Person holding and playing a wooden headless tambourine
(Image credit: Getty/ArisSu)

Sometimes a tambourine is that missing ingredient that can really enhance a groove and lift a track. From The Beatles’ 'Day Tripper' to Fleetwood Mac’s 'Go Your Own Way' (not to mention the entire Motown Records catalogue), these songs just wouldn’t be the same without one of the best tambourine laying it down.

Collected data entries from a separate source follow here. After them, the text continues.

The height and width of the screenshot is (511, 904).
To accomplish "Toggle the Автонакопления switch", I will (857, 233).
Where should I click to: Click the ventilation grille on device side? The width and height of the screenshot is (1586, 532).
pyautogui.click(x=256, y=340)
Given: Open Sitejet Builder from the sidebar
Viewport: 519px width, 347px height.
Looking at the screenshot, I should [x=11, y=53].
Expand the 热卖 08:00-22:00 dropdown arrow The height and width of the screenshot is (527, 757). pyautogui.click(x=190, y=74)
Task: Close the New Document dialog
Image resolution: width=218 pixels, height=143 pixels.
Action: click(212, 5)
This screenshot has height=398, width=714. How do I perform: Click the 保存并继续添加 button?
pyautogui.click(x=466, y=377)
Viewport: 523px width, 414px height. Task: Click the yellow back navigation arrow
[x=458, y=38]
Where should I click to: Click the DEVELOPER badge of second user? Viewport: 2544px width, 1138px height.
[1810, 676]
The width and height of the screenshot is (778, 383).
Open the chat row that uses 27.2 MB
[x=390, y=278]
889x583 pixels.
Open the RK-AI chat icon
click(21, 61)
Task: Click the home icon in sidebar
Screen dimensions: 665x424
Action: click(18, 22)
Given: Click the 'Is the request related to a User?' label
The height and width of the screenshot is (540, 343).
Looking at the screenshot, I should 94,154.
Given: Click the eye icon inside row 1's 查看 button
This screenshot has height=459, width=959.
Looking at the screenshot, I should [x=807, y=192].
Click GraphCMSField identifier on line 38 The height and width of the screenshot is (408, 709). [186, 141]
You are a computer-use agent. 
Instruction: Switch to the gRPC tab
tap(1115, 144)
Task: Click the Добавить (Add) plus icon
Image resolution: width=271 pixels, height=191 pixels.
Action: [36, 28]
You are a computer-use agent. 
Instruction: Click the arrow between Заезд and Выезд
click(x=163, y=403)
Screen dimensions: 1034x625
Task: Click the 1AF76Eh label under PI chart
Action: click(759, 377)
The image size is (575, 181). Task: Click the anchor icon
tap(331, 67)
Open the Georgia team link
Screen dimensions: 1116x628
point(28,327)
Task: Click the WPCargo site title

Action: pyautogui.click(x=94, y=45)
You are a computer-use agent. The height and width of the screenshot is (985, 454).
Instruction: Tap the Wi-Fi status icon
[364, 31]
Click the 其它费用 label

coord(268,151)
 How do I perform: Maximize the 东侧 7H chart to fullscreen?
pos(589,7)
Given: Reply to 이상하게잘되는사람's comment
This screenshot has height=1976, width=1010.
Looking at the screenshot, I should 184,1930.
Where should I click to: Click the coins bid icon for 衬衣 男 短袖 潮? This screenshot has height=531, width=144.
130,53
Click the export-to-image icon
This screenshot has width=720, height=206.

The tambourine is not only an essential instrument to keep on hand in any recording studio, but it also plays a key role in a dedicated percussion set-up. Alternatively, the humble tambourine is a must-have accessory for anyone fronting a band. Heck, it could even serve as a child’s first instrument. In this guide we’ll be discussing the main considerations for which tambourine is best suited to your needs, and offering our top choices across a range of price points.

We've included some in-depth buying advice at the end of this guide, so if you'd like to read it, click the link. If you'd rather get straight to the products, keep scrolling.

Best tambourines: MusicRadar’s Choice

Our top pick from our list of the best tambourines is the Pearl Ultra Grip (opens in new tab). This clever bit of kit ticks all the boxes, resulting in an amazingly versatile instrument. Jingles can be individually muted enabling players to dial in the desired sound and it also features a quick-release mount for easy setup.

And we couldn’t possibly leave out the classic Rhythm Tech RT1010 (opens in new tab) model which was the original half-moon shaped headless tambourine. This revolutionary shape paved the way for the majority of styles we see on the market today, and it remains a drum and percussion staple.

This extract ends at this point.